----- SUPPLIED RECORDS -----

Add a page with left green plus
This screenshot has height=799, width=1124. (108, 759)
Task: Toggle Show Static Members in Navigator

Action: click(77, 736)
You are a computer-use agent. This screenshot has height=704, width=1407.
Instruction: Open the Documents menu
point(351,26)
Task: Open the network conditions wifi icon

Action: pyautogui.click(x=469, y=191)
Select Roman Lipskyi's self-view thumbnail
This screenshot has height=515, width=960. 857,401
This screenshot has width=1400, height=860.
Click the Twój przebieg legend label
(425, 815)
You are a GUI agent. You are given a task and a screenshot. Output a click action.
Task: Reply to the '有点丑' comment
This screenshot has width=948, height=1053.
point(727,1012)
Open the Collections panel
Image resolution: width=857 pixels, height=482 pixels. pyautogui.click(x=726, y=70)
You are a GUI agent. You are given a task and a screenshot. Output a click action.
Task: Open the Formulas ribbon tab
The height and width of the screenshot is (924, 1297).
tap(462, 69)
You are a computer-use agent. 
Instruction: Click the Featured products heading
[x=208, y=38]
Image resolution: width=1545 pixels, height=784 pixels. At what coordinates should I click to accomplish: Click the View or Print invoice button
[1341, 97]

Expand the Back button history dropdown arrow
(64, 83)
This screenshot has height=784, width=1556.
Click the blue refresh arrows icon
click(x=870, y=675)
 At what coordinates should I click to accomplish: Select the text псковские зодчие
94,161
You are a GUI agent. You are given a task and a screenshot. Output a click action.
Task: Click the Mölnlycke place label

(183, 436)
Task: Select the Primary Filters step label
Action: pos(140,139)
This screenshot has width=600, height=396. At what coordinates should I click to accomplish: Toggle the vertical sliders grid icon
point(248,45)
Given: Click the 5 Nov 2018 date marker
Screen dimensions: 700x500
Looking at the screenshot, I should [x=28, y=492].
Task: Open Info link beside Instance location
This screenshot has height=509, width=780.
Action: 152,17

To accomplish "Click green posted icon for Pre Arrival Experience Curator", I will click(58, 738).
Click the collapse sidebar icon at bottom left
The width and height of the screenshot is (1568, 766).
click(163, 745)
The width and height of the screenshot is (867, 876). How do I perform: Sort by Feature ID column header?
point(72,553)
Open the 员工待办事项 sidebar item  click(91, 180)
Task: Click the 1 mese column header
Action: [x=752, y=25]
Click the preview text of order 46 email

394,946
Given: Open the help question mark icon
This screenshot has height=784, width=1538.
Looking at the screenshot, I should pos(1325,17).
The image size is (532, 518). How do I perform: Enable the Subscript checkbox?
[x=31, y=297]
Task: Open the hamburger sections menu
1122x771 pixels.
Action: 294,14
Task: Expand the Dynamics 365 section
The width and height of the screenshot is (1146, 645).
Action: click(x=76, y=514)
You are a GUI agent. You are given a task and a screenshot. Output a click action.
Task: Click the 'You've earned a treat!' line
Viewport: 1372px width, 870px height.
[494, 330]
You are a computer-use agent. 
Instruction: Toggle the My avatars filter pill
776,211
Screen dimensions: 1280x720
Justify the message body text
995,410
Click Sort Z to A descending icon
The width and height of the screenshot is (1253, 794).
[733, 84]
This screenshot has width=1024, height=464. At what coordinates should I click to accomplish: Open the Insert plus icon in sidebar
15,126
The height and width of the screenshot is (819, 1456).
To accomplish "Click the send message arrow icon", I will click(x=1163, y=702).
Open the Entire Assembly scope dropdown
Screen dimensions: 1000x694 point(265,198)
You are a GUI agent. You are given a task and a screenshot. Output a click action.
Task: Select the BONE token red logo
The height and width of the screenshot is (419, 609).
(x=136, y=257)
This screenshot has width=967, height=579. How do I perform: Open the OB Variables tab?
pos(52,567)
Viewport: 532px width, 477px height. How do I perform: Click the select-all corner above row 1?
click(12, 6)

-----

- WHAT IS NEEDED
Edit the items from the start through the line containing "Image resolution: width=857", inclusive, replacing "thumbnail" with "tile" and leaving everything else unchanged.

- EXERCISE SOLUTION
Add a page with left green plus
This screenshot has height=799, width=1124. (108, 759)
Task: Toggle Show Static Members in Navigator

Action: click(77, 736)
You are a computer-use agent. This screenshot has height=704, width=1407.
Instruction: Open the Documents menu
point(351,26)
Task: Open the network conditions wifi icon

Action: pyautogui.click(x=469, y=191)
Select Roman Lipskyi's self-view tile
This screenshot has height=515, width=960. 857,401
This screenshot has width=1400, height=860.
Click the Twój przebieg legend label
(425, 815)
You are a GUI agent. You are given a task and a screenshot. Output a click action.
Task: Reply to the '有点丑' comment
This screenshot has width=948, height=1053.
point(727,1012)
Open the Collections panel
Image resolution: width=857 pixels, height=482 pixels. pyautogui.click(x=726, y=70)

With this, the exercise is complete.